With the exception of Imo state, other Southern states’ governors have put paid to open grazing of animals within their respective territories. Some states have completed and signed the anti-open grazing law to drive the ban on open grazing of animals. This is a welcome idea to many people, as the challenges posed by the age-long nomadic behavior of crisscrossing territories with animals cannot be condoned anymore.
With the ban in place, there has not been a clear-cut alternative provided for the herders that will be directly affected by the restriction that is now in place. There would still be a need for herders to keep their herds in a location. Will Southern state governors provide specific locations for the headers to disembark their animals? Or are they going to ask all herders to leave the region with immediate effect?

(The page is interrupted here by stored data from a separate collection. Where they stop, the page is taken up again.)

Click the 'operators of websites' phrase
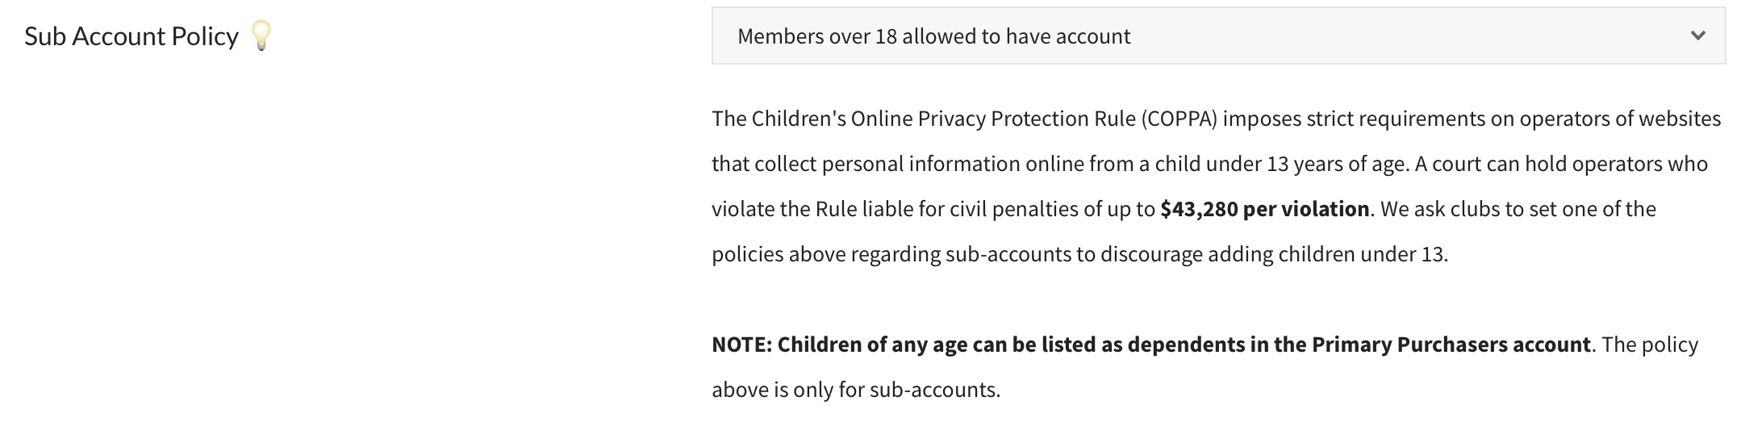Viewport: 1741px width, 426px height. [x=1620, y=119]
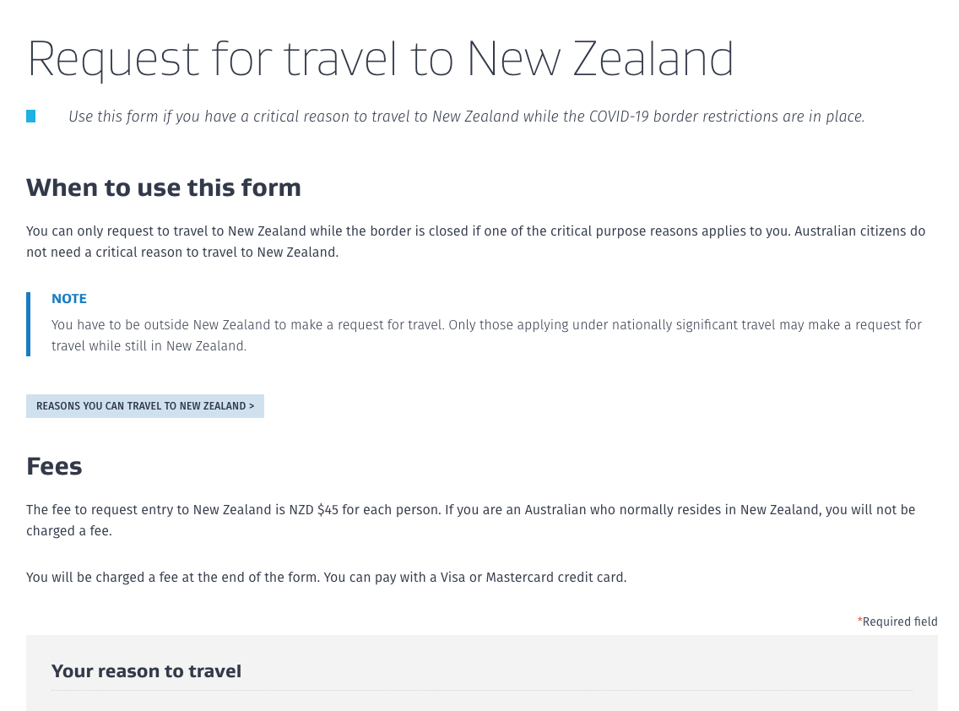Click the paragraph about Australian citizens not needing a critical reason
The image size is (959, 711).
click(475, 242)
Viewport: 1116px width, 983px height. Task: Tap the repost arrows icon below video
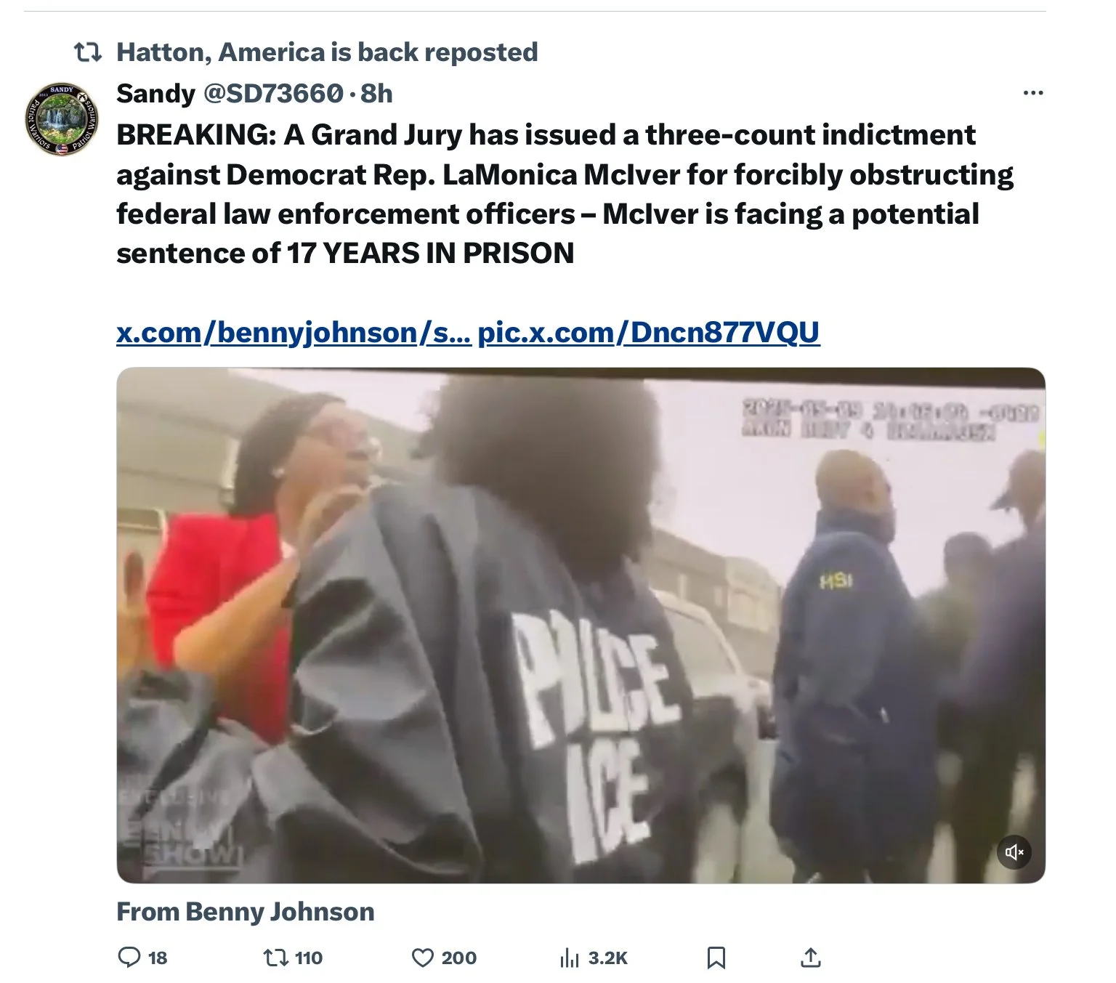pos(275,958)
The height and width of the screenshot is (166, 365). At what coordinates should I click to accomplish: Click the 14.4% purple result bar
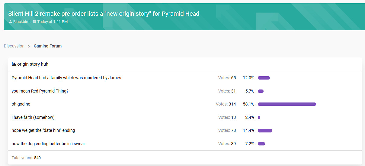click(x=265, y=131)
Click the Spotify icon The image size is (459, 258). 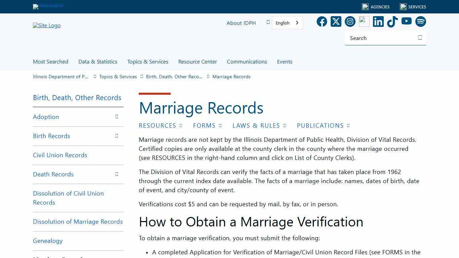pos(420,21)
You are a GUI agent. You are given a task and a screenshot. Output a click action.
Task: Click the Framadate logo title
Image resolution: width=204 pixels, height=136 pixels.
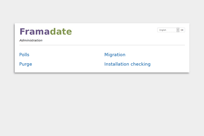(x=46, y=32)
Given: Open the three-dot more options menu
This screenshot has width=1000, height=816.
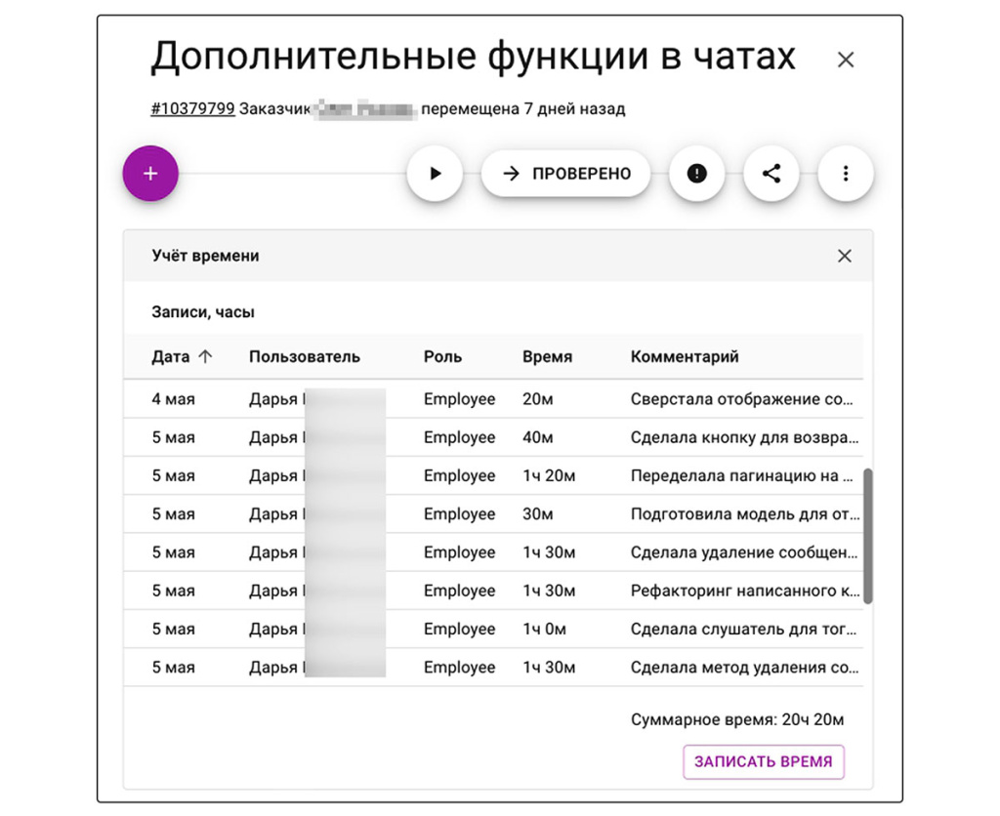Looking at the screenshot, I should (845, 174).
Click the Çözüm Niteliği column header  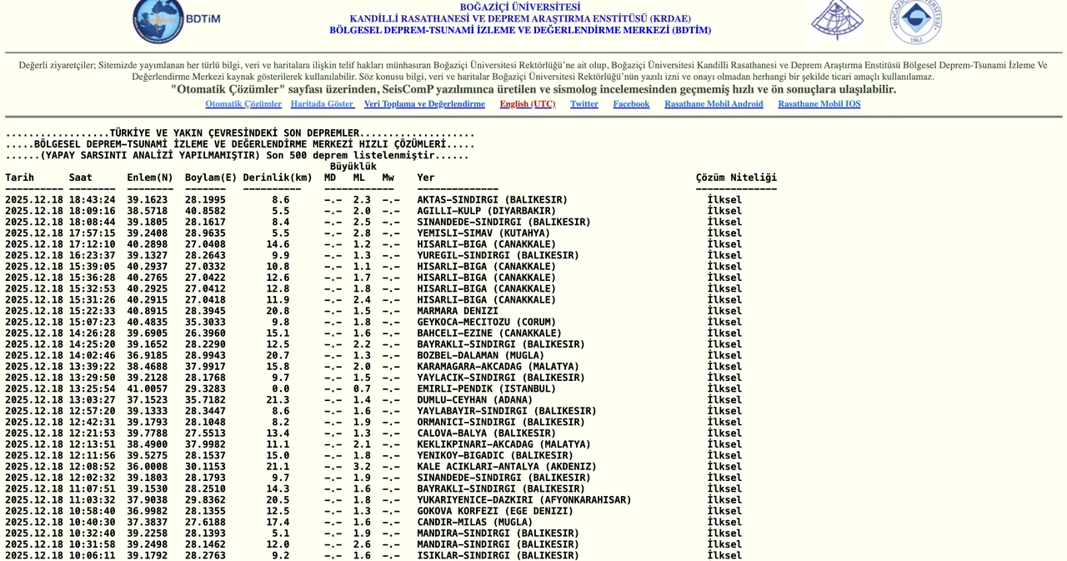[736, 178]
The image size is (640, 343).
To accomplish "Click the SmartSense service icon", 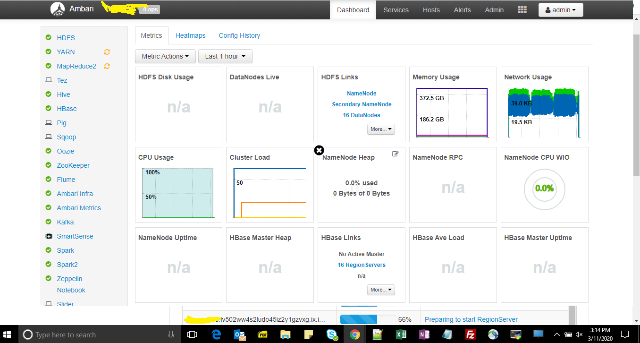I will pos(48,236).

There is a need for the provision of holding places where herders must tend to their animals and from which animals must not be allowed to stray. Unless the governors are saying that herders should leave their states completely, which is not the case to the best of my understanding. Such holding places will become home for both the herders and their animals, no matter how short their stay is. By default, the holding places that would be created would become ranches.
At some point when the challenges of herders’ activities peaked in the South, one of the options on the burner was ranching. Southerners vehemently rejected it. Today, it may have come to stay with the ban on open grazing of animals. The whole affair is like a river path. If it is blocked, another path has to be created to prevent the river flow from forcing its way through places that could not be pleasant for all involved.
Anti-open grazing will create other challenges for both the government and citizens. Governments will have to spend money, however little, in setting up ranches or holding places for herders. This is necessary to make it habitable for use. In the course of making land available for ranching, governments could be at loggerheads with citizens who may lose ancestral lands. Another challenge would be that some communities will have to live as neighbors with the ranches that will be created.
From the foregoing, it has become clear that we wasted time resisting ranching at a time when it was one of the options for tackling the herdsmen menace. With the ban, Southern governors have chosen to allow the ranching of cattle inadvertently.